Wir müssen nicht nur mehr produzieren, wir müssen zugleich besser produzieren. Wir müssen es rationaler und effizienter tun – mit adäquatem Einsatz von Ressourcen und sowohl mittel- als auch langfristig weitaus nachhaltiger als bisher.

In weniger kultivierten Regionen steht unsere Gesellschaft sogar vor der großen Herausforderung doppelt so viele Lebensmittel produzieren zu müssen – mit weniger Arbeitseinsatz und mit einer Wasserknappheit, die sich in den kommenden Jahren weiter verschlimmern wird.

Im Kontext all dieser Sorgen um Nachhaltigkeit, Qualität und Quantität von agrarwirtschaftlichen Lebensmittelproduktionen, ist es das oberste Ziel der Branche neue Lösungen zu finden wie sich der Verbrauch von natürlichen Ressourcen und Agrarflächen weiter optimieren lässt.

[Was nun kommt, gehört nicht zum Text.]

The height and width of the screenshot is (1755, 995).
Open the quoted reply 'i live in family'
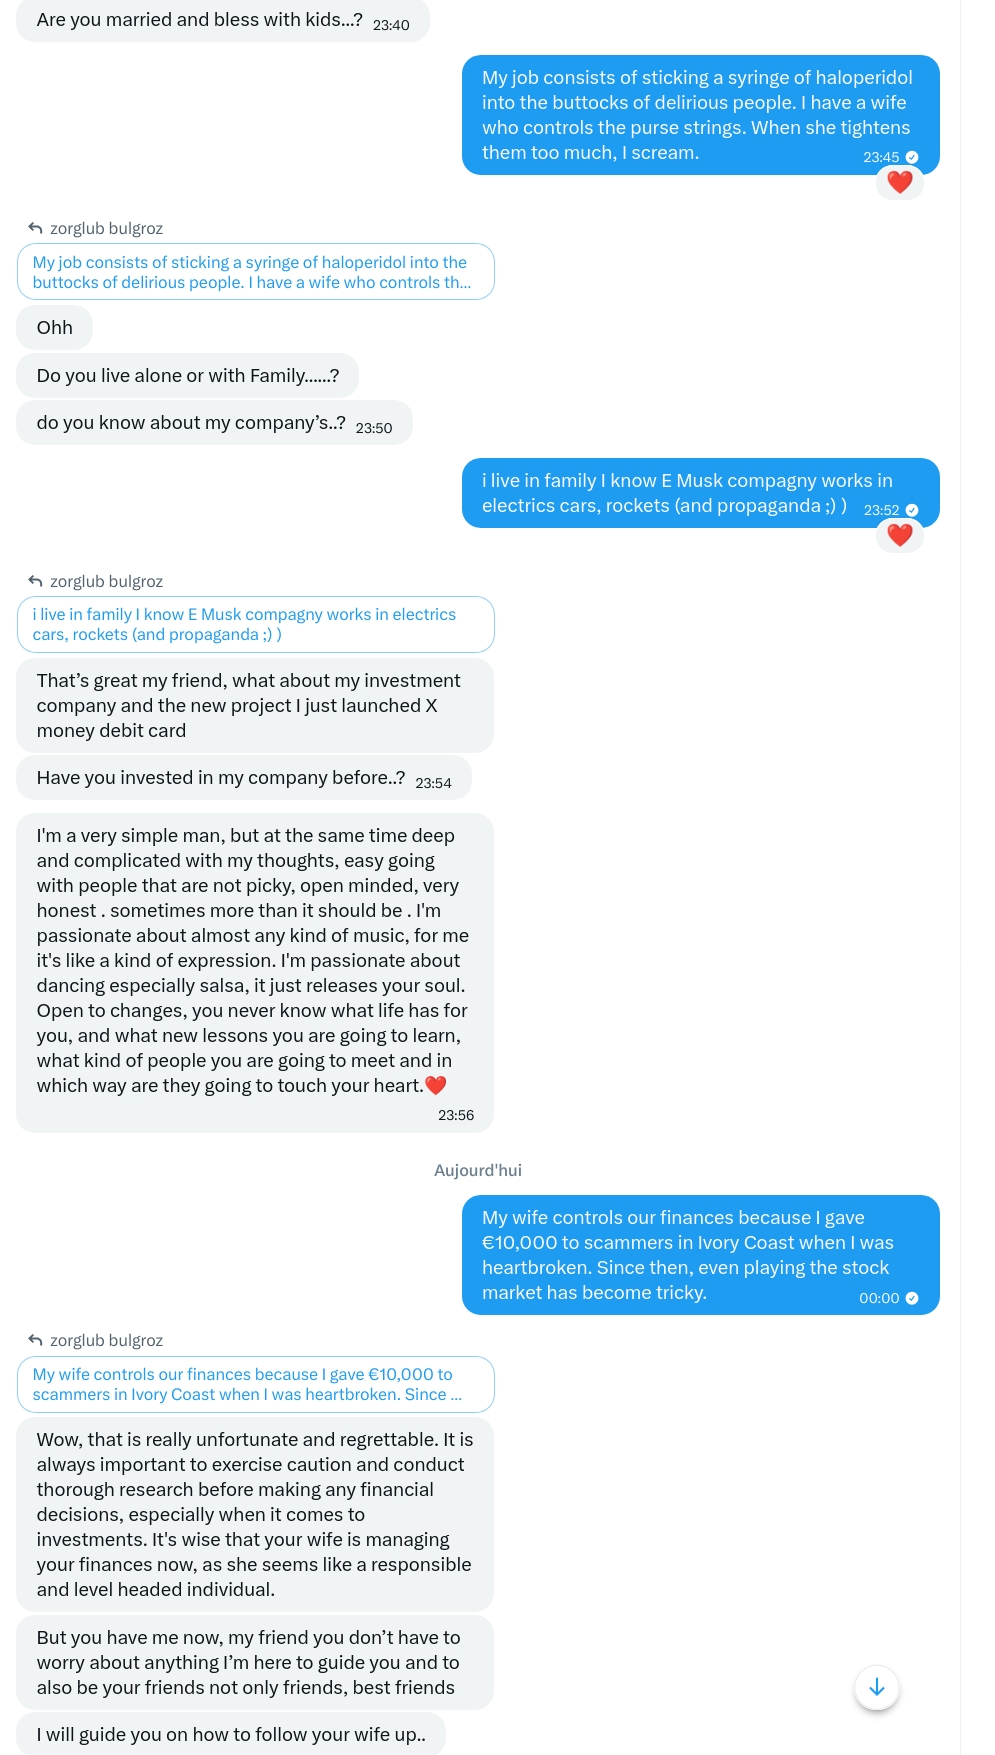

Die Branche setzt hierbei auf eine Kombination von IoT-Technologien und Big Data, um auf der einen Seite große Datenmengen erheben und auf der anderen schnell verarbeiten zu können.

Das ist Präzisionslandwirtschaft

Bekannt ist diese Entwicklung als „Präzisionslandwirtschaft“. Darunter werden sämtliche Maßnahmen verstanden, die gesammelte Daten analysieren (hauptsächlich via intelligenter Sensoren), um die Bewirtschaftung von kultiviertem Land sowohl agrarwirtschaftlich als auch ökologisch zu optimieren. Dies natürlich immer mit dem Ziel, Ressourcen effizienter und präziser einzusetzen.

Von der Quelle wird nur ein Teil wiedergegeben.